An old parable: A huge factory that produces millions of dollars worth of output a day has ground to a halt. Somewhere in the many hundreds of thousands of square feet of machinery is a malfunction, and until it gets fixed the factory is frozen. An engineer – a specialist – is brought in to figure out the problem. He walks into the factory, strolls over to one box out of thousands, opens it up, and turns one screw a quarter-turn. The whole factory immediately roars back to life. The engineer charges the factory owners ten thousand dollars. They’re flabbergasted! Ten thousand dollars to turn one screw? The engineer explains, no – ten thousand dollars to know which screw to turn.
In the beginning of your career, you don’t know anything. You don’t have any specialized skills. (And by the way, no you don’t, don’t pretend otherwise – if you think that your degree with zero work experience has made you an exception to this rule, then you’re going to find the first few years of your career extremely frustrating.) So the only thing you have to offer as value is your hustle – your willingness to work. You get, keep, and advance in jobs on the back of how much you’re willing to do.

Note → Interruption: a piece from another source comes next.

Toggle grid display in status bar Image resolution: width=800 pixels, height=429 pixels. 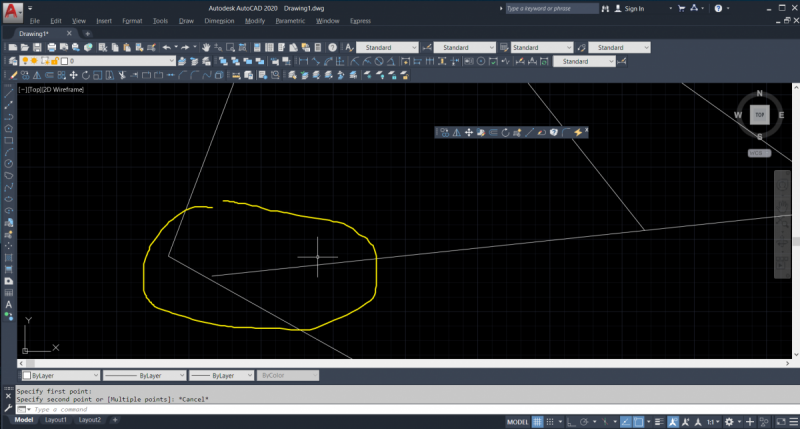point(539,421)
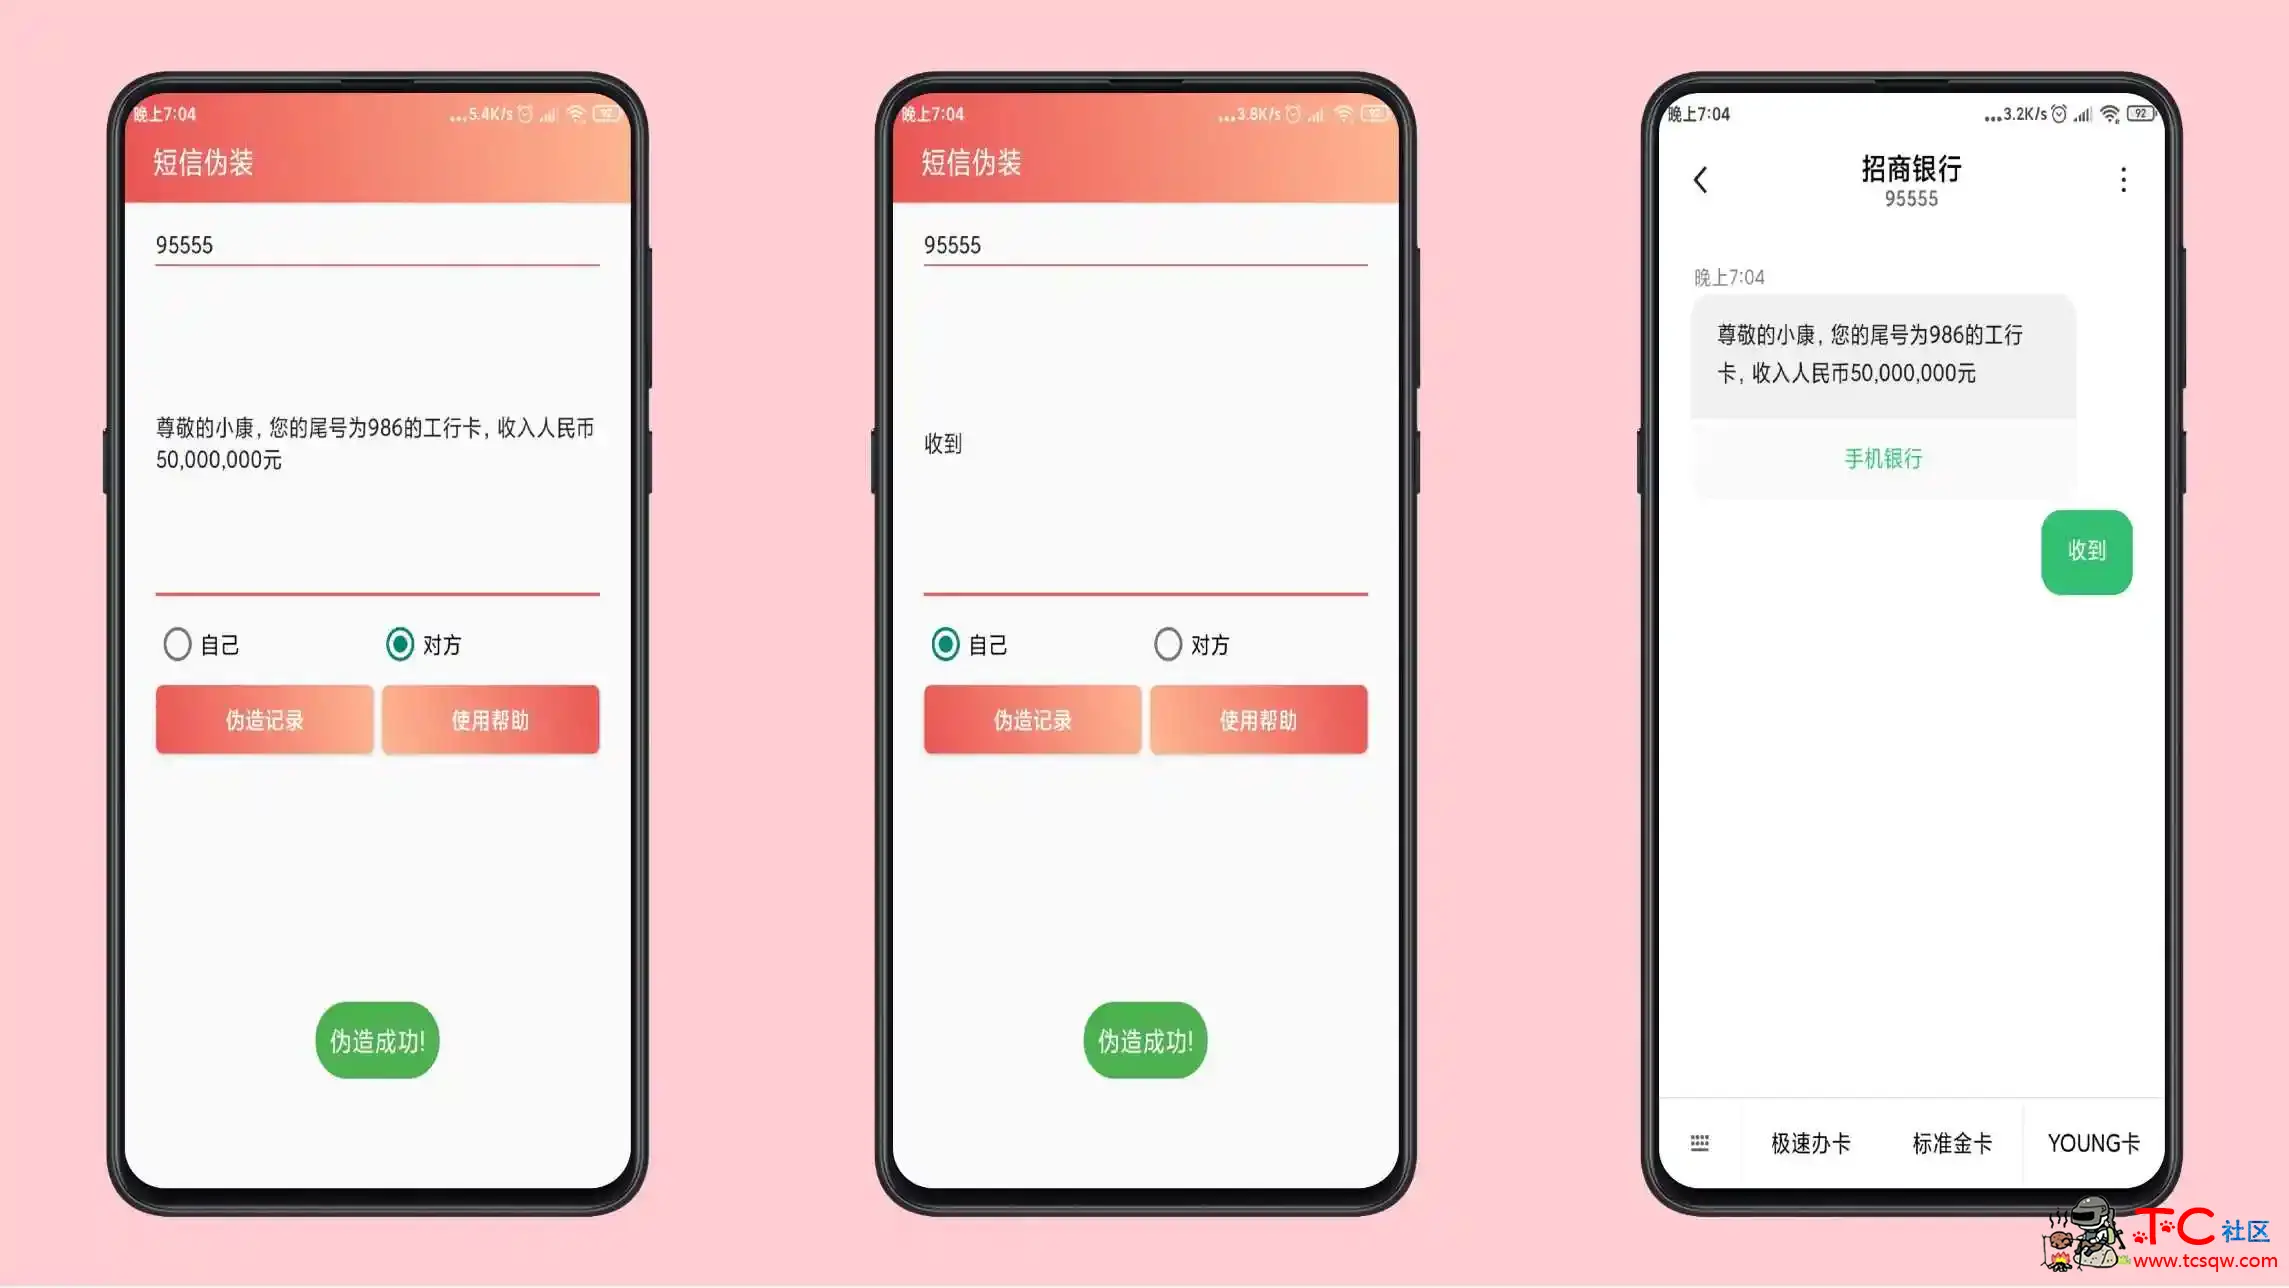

Along the way, you learn skills. And at some point, you become the engineer. When you cross over that line, the way you manage your career should totally change. You no longer sell yourself based on how hard you’ll work, but on how much value you’ll create. Of course, your hard work in the beginning was creating value, too – but not nearly as much, and not nearly as certainly. Several employers may have had to take chances on you, and for some, that chance might not have paid off.
The thing is, many people don’t realize when they’ve crossed that line They’ve become experts while still thinking they need to break their backs to impress. People aren’t generally in a rush to tell someone they’re paying that they should be paying more, so you really need to advocate for yourself. And that means having an accurate assessment of what side of that line you’re on.
Talk to people. As often as you can, talk to professional peers who don’t have a direct relationship to you. Mentor some people, and be mentored by others. Know the lay of the land.
And when you cross that line, act like it.